The alternative TIC complex is predicted to have direct evolutionary relationships with a distinct Tic20-containing TIC complex functioning in grasses and also with simpler ancestral-type TIC complexes that probably have been retained in all plastid-containing lineages, including Glaucophyta and Rhodophyta. Substrate specificities and redundancies of distinct TOC and TIC complexes still remain to be elucidated. See text for details. (Adapted from Nakai [2015], Figure 3, with permission from Elsevier.)

While we need to recognize the limitations of predicting the essentiality of a gene/protein based solely on its presence or absence in available genome sequence and annotation databases, de Vries et al. (2015) raise several important questions about Ycf1 function and the evolution of the TIC system. Principal among these are: (1) What is the true evolutionary history of Ycf1, and (2) how can the absences of this “essential” function be explained in the grasses and certain other lineages? Here, we highlight what we believe to be critical errors presented by de Vries et al. (2015) in the annotation and identification of Ycf1 homologs in the sequenced chloroplast genomes and summarize hypotheses that offer reasonable answers to both of these questions.

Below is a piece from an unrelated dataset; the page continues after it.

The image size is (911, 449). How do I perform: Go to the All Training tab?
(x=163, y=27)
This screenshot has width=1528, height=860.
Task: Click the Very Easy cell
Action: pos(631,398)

DISCREPANCIES AND ERRORS IN ANNOTATION AND INTERPRETATION OF YCF1 SEQUENCES

Decades of chloroplast genome research have revealed that chloroplast-encoded genes are frequently divided into exons and introns and, in some cases, may contain a RNA (transcript) editing site or a trans-splicing site where two different transcripts derived from two distinct regions of a chloroplast genome are spliced and fused to form a full-length mRNA (Glanz and Kück, 2009; Stern et al., 2010; Wicke et al., 2011; Takenaka et al., 2013 ). Ribosomal frame-shifting also occurs in chloroplasts (Kohl and Bock, 2009). In addition, incorrect annotation or misannotation of coding sequences is common in the genome sequences deposited in the public databases (Schnoes et al., 2009). Moreover, recent high-throughput but short-read sequencing technologies (e.g., Illumina platforms) have limited power to resolve large repetitive regions, which can lead to substantial errors in the assembly of genome sequence data (Nagarajan and Pop, 2013; Utturkar et al., 2014). This is of particular relevance for the precise determination of nucleotide sequences around the inverted repeat regions of chloroplast genomes, which frequently contain ycf1 genes. Higher sequencing error rates are observed in ycf1 genes compared with other regions (Moore et al., 2006). These considerations render tBLASTn searches the best method to identify potential Ycf1 homologs in the databases.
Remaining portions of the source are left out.